Le figure rappresentate (ora maschili, ora femminili, ora androgine) non alludono e non vogliono alludere a nessun tipo particolare di amore, adattandosi ugualmente a descrivere la tenerezza, l’amicizia, l’amore materno, paterno, filiale o fraterno, l’incontro fugace o l’unione di una vita.

I personaggi, colorati ed onirici, sembrano danzare (se consideriamo non ogni quadro nella sua singolarità ma la collezione nel complesso) da un’opera all’altra, comparendo, scomparendo e ricomparendo in forme nuove, talvolta solitari, talvolta in un curioso gioco di coppia, come spiritelli dell’aria di shakespeariana memoria.

Visi che si baciano, o che si guardano l’un l’altro, come per indagarsi e scoprirsi, visi che sorridono e godono spensierati, od osservano quasi malinconici chi li contempla; visi che smettono di guardarsi, cercano di percepire la vicinanza ad occhi chiusi; sorrisi maliziosi e birbanti, o sguardi profondi, quasi da filosofi… ma sempre, comunque, tanto affetto, fiducia, desiderio di vicinanza e di protezione reciproca.

Visi che passano dall’astrattismo a tratti quasi bizantini, da linee e colori che sembrano fondersi con lo sfondo ad altri più marcati ed individualisti.
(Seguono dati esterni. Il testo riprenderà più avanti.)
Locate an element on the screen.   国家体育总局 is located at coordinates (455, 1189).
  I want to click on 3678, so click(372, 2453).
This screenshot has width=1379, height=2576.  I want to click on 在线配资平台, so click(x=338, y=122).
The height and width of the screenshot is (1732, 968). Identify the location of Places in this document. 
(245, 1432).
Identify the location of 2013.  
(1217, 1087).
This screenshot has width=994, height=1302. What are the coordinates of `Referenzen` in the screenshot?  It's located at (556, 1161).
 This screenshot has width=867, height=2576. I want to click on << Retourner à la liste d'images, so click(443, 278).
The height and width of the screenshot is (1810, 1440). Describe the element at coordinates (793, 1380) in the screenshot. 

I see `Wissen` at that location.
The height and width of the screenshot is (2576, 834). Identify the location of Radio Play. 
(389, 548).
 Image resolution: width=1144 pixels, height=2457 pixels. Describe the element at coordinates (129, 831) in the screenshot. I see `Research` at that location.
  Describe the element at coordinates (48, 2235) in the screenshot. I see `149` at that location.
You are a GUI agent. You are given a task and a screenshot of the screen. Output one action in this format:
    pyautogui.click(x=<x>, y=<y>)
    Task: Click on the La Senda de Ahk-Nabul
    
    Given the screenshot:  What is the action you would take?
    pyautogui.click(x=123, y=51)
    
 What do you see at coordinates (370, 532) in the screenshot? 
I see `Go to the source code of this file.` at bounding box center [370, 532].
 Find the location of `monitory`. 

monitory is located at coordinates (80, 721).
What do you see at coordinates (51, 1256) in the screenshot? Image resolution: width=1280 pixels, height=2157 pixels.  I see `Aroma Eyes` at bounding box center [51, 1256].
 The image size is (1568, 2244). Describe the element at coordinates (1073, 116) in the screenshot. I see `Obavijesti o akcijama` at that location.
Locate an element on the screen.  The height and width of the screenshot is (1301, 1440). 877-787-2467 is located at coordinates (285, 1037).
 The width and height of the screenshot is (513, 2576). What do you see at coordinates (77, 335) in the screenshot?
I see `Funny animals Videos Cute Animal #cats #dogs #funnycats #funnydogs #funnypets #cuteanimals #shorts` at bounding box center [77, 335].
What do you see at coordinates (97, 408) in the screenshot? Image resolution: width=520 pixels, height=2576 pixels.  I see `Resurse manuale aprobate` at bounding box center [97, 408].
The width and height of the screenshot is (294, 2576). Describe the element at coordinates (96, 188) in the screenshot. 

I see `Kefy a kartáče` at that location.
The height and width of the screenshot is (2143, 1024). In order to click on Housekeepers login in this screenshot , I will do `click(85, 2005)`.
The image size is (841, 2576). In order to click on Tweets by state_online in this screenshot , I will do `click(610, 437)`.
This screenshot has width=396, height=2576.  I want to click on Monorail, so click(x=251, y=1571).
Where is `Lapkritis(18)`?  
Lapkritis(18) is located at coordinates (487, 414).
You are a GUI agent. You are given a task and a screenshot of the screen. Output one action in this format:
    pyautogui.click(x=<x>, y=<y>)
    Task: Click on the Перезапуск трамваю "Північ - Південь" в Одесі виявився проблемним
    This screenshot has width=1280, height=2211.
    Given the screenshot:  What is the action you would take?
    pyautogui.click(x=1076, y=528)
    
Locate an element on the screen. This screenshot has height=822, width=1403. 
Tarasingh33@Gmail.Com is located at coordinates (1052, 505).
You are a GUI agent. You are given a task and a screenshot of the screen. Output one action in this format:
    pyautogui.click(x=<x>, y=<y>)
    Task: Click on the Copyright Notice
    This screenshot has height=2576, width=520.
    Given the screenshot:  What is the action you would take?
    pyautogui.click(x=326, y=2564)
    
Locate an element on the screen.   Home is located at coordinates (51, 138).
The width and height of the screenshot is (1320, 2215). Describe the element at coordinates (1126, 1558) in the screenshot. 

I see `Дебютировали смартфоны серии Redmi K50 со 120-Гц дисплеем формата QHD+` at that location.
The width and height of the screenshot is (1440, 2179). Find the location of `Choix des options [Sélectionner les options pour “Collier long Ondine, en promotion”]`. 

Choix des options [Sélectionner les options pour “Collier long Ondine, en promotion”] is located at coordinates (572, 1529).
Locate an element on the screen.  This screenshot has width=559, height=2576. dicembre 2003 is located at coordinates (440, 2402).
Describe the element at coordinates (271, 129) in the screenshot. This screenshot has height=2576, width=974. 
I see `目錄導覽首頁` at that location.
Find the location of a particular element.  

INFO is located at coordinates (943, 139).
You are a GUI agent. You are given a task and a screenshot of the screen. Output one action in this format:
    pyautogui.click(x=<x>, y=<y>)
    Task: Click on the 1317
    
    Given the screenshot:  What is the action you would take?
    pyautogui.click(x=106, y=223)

Visi che parlano, e comunicano molto, a chi si sforza di ascoltarli. Visi che comunicano in silenzio, perché i loro discorsi non sono e non vogliono essere fatti di parole, ma di sentimenti condivisi. Occhi, che cercano negli occhi di chi li guarda la complicità di chi ha vissuto quegli stessi sentimenti…

Se consideriamo le opere di “Squarciando il velo” anche come proseguimento ideale di “Immanenza grafica”, potremo notare che se in quest’ultima era inscenata una metaforica destrutturazione dell’edificio chiesa, che veniva trasfigurato attraverso il colore e la forma grafica, quasi un gesto di prepotente irruzione dell’arte che stravolge la struttura religiosa intesa come confine alla spiritualità riportando il senso religioso all’immanenza, allo stupore per la forma e dunque al creato; in “Squarciando il velo” il discorso interrotto viene ripreso, e ricondotto all’intimità, al soggetto, alla persona, che diviene a sua volta, in qualche modo, tempio di quello stesso sentimento di immanenza. La creatura che si fa interprete del pensiero divino nel creato attraverso la facoltà dell’amare.